Read the first diagram as a placement map: this page is one concept inside its parent module, not a detached essay, and the capstone is the pressure test for whether the idea holds. Read the second diagram as the working rhythm for the page: name the problem, study the example, identify the boundary, then carry one review question forward.

Progression Note

By the end of Module 4, you will master safe recursion over unpredictable tree-shaped data, monoidal folds as the universal recursion pattern, Result/Option for streaming error handling, validation aggregators, retries, and structured error reporting — all while preserving laziness, equational reasoning, and constant call-stack usage.

Here's a snippet from the progression map:

Module Focus Key Outcomes
3 Lazy Iteration & Generators Memory-efficient streaming, itertools mastery, short-circuiting, observability
4 Safe Recursion & Error Handling in Streams Stack-safe tree recursion, folds, Result/Option, streaming validation/retries/reports
5 Advanced Type-Driven Design ADTs, exhaustive pattern matching, total functions, refined types

Core question:
How do you implement pure, bounded, fair retries over a Result stream using policies as ordinary data — guaranteeing termination, no side effects, and perfect composability with breakers and resource managers?

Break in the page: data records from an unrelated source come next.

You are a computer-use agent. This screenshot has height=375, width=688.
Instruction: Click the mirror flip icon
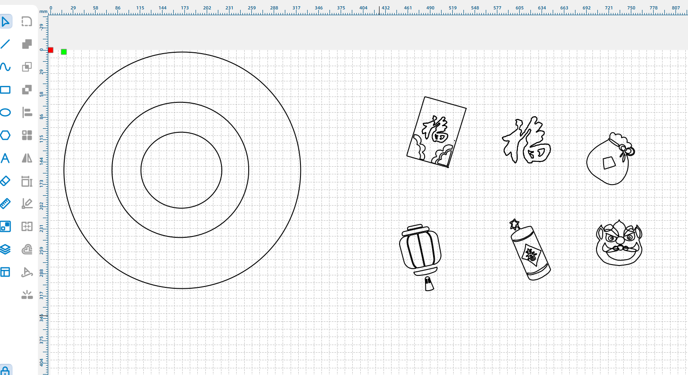(x=27, y=158)
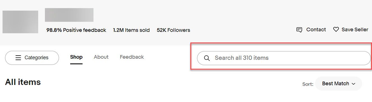
Task: Click the chevron arrow next to Best Match
Action: [x=353, y=84]
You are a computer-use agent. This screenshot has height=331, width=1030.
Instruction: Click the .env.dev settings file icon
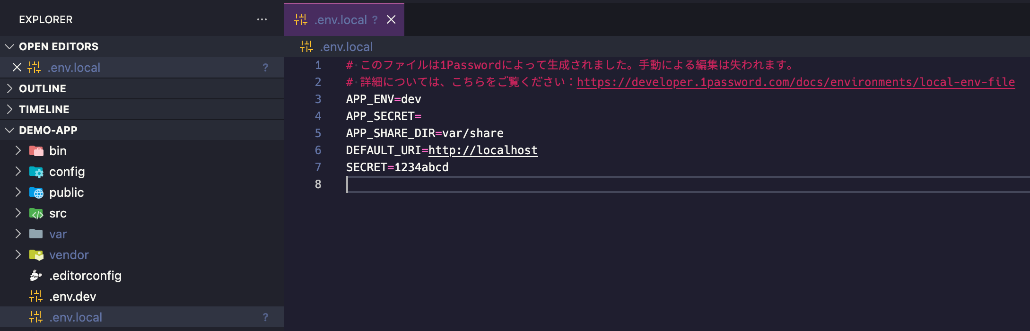tap(36, 296)
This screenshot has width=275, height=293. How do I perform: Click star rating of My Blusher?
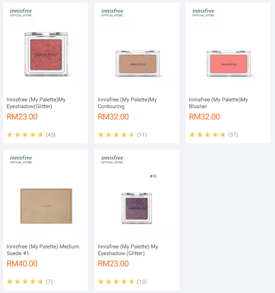[x=207, y=135]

We now take the Iterator[Result[Chunk, ErrInfo]] stream from M04C05–C08 and face the final reliability question:

“My embedding calls are flaky — network timeouts, rate limits, transient GPU OOM. I want to retry each failing chunk a few times with exponential backoff, but I refuse to block the whole pipeline or leak resources on abort.”

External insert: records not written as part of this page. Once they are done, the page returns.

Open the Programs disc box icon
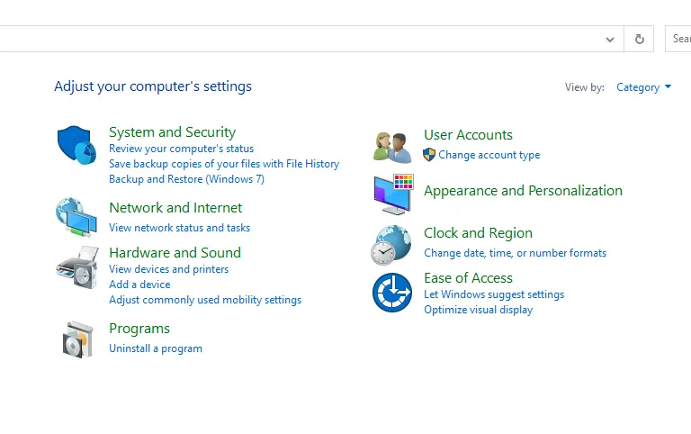Viewport: 691px width, 434px height. (78, 339)
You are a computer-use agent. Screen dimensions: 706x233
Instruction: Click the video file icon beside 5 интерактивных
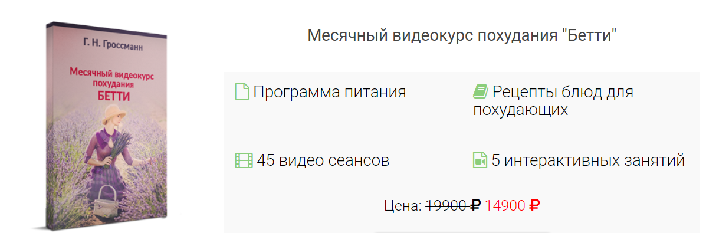[x=480, y=160]
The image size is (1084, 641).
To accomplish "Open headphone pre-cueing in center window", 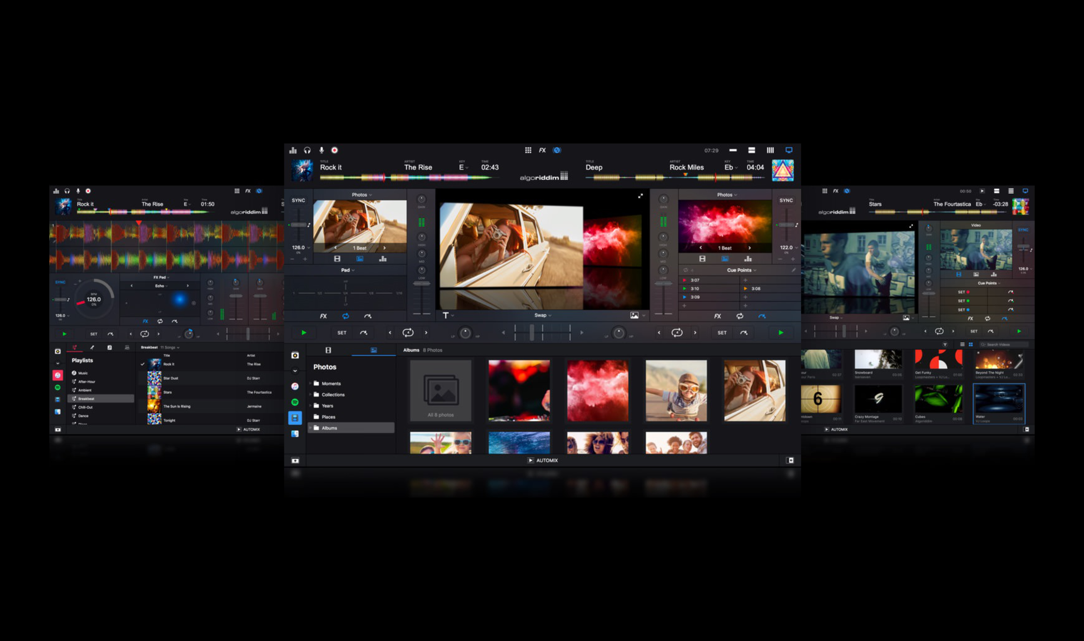I will coord(307,150).
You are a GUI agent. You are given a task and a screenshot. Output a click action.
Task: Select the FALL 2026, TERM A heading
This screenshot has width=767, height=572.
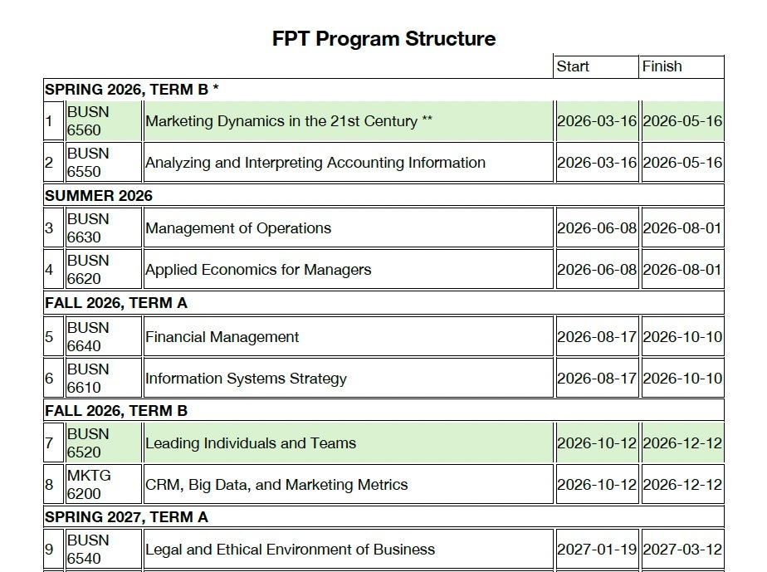[116, 303]
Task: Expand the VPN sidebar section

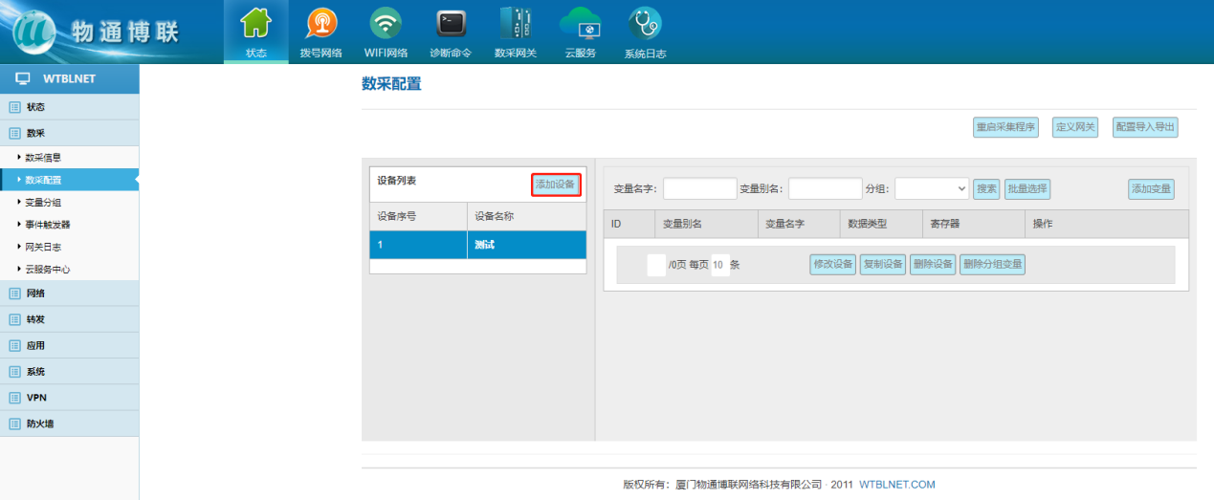Action: pyautogui.click(x=36, y=398)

The naïve solution is a manual retry loop:

for chunk in chunks:
    r = None
    for attempt in range(5):
        r = safe_embed(chunk)   # returns Result
        if isinstance(r, Ok):
            embedded.append(r.value)
            break
        time.sleep(2 ** attempt)   # blocks everything
    if isinstance(r, Err):
        embedded.append(fallback_chunk(chunk))

This blocks the entire stream on one slow chunk, leaks resources on early breaker termination, and is duplicated everywhere.

The production solution uses a pure, lazy retry combinator that treats retry policy as ordinary data and executes as a fair, bounded loop over the Result stream.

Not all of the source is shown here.